Offerer or Offeror? No, seriously, which one do you use?

This may seem a bit Tomato/To-mah-to, but I'm curious to know which word people prefer or use: Offerer or Offeror?

Bonus points for good reasons why one is right or wrong, or geographical suggestions on usage variations. Asking for a genuine but very tedious reason and Google has proved inconclusive, so now I'm turning to Me-Fi.

Thanks for your help!
posted by Chairboy to Society & Culture (16 answers total)
 
What are you offering? Sometimes context helps decide among similar expressions; for example fish or fishes.
posted by TedW at 7:32 PM on October 20, 2011 [1 favorite]


Best answer: Google Ngram search suggests offeror is currently (slightly) more popular, but offerer was once not only more popular but actually the only version in use.

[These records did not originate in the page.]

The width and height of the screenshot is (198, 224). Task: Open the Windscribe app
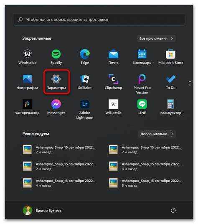[x=28, y=57]
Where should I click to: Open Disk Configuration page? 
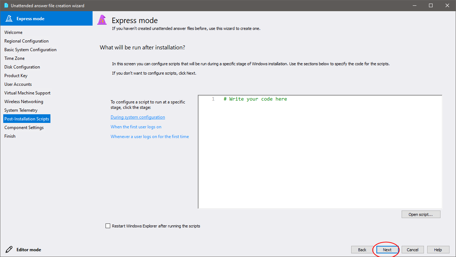(22, 67)
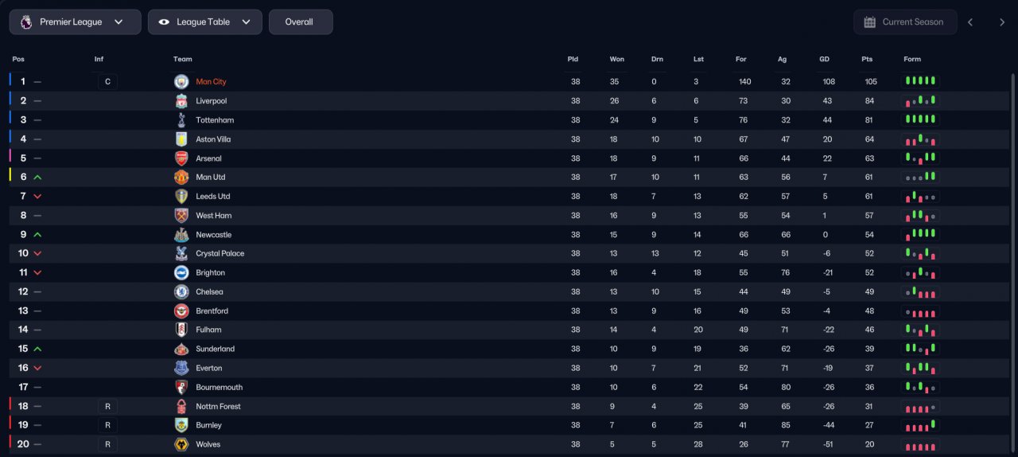The width and height of the screenshot is (1018, 457).
Task: Open the Aston Villa team link
Action: (x=213, y=139)
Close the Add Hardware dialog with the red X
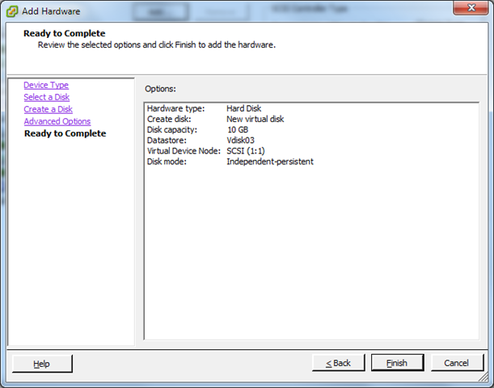The width and height of the screenshot is (494, 388). (467, 11)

For what it's worth, Black's Law Dictionary doesn't even contain offerer, so I'd say that offeror is standard in legal usage. Bryan Garner, an expert on legal writing, concurs.
posted by jedicus at 7:33 PM on October 20, 2011 [1 favorite]


Response by poster: Not wanting to threadsit (ha), but in response to your question TedW, nothing as such. It's for the title of an artwork. Previous works in that series had ended in _er words, e.g. Joker, Driver, but my legal beagle other half(so I see where you're coming from jedicus) insists on Offeror, whereas I lean towards Offerer. The secret's out now - domestic bliss is at stake!
posted by Chairboy at 7:40 PM on October 20, 2011


I think it is offeror because the one getting the offer is the offeree.
posted by JayRwv at 7:41 PM on October 20, 2011


My first thought was that this has to be a regional thing, since I've never seen offeror written anywhere before, and it looks really wrong and bizarre to me. If I saw a piece of artwork with offeror in the title, I would think about it (the word) all day, assuming that it was a completely new-to-me word with a meaning other than one who offers. It would just stick out, you know?

But then I thought about it some more, and realized that I'm pretty sure I've never seen offerer used anywhere, either. And now I've looked at the words so much that neither of them sound like real words any more. (And I also have a strange craving for coffee.)

How necessary is it that you use this word? Could you instead substitute something like bringer or giver? If you must choose, my vote is for offerer. Offeror is really brain-assaulting.
posted by phunniemee at 7:49 PM on October 20, 2011 [4 favorites]


Best answer: The OED shows usage of "offerer" from the 14th century, with "offeror" appearing in the 19th.

offeror
a. A person who offers something for sale, esp. shares.
b. Law. A person who offers to enter into a binding contract with another.

offerer
1. A person who offers a sacrifice or prayer, etc.; one who brings an offering.
2. A person who presents something for acceptance; one who makes an offer or proposal; one who makes an attempt at something; a bidder, etc. Cf. also offeror n.
posted by Cortes at 7:50 PM on October 20, 2011 [2 favorites]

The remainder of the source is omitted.